It's easy to be cynical about this repeat of the Supernatural formula that sold 25 million records and revived Clive Davis' Arista label. On that level, the whole thing's pretty crass: Couple the legendary guitarist with teen icon Michelle Branch for the first single, and pack the album with critical favorites like Macy Gray and Wyclef Jean or happening rock stars such as P.O.D. and Chad Kroeger (of Nickelback).

But here's what redeems it -- Carlos Santana might be the least cynical artist imaginable to be placed in such a position. Call him flaky, but he takes his role as a shaman seriously. That trademark guitar burns steadily here, like a ceremonial fire, fading at times to little more than a point of light and building at others to star-licking heights. On the Grammy-nominated single, his exuberance matches the play in Branch's voice, and on "Victory Is Won," he allows keyboardist Chester Thompson to push him places he doesn't want to go, that place Hendrix scouted with "Machine Gun," where the madness of war takes over and there is no honorable path home.
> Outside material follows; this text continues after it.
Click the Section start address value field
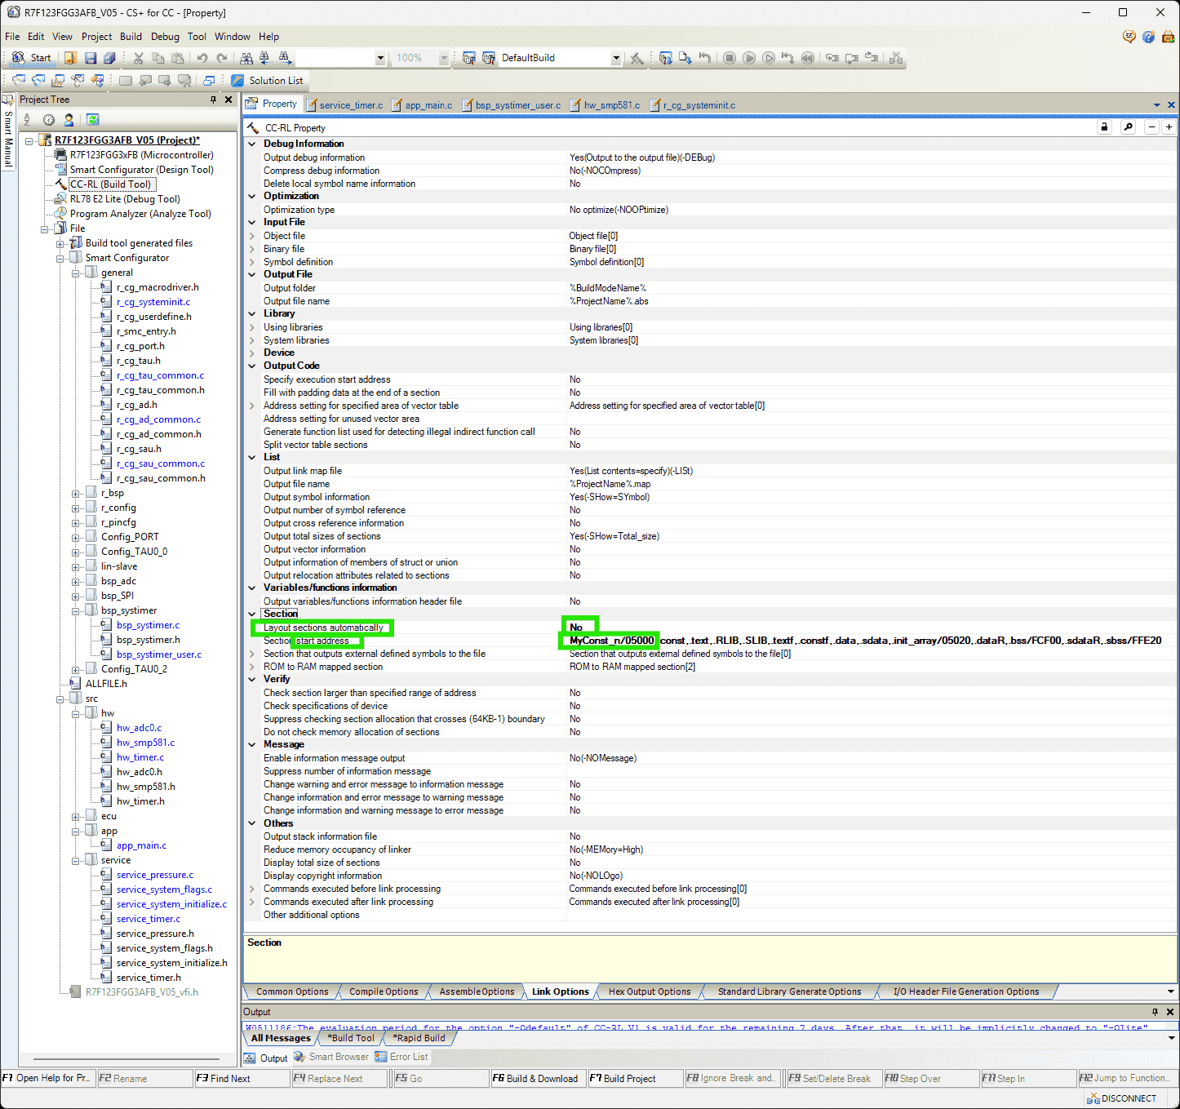 point(611,641)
That sense of melancholy provides the major difference between this record and Supernatural. Musiq, Seal and Citizen Cope contribute extraordinarily sad testaments to heartache fueled by the cry of Santana's guitar. The album's centerpiece collaboration with P.O.D., "America," personifies a nation that's lost its way and cries out, Won't you come back to me, baby? The album ends triumphantly, with Ozomotli's refusal to give up hope for a just world, and Placido Domingo's dream of revolution. In a climate of cynicism, madness and grief, Santana proves himself a distinctly sane and visionary conjurer.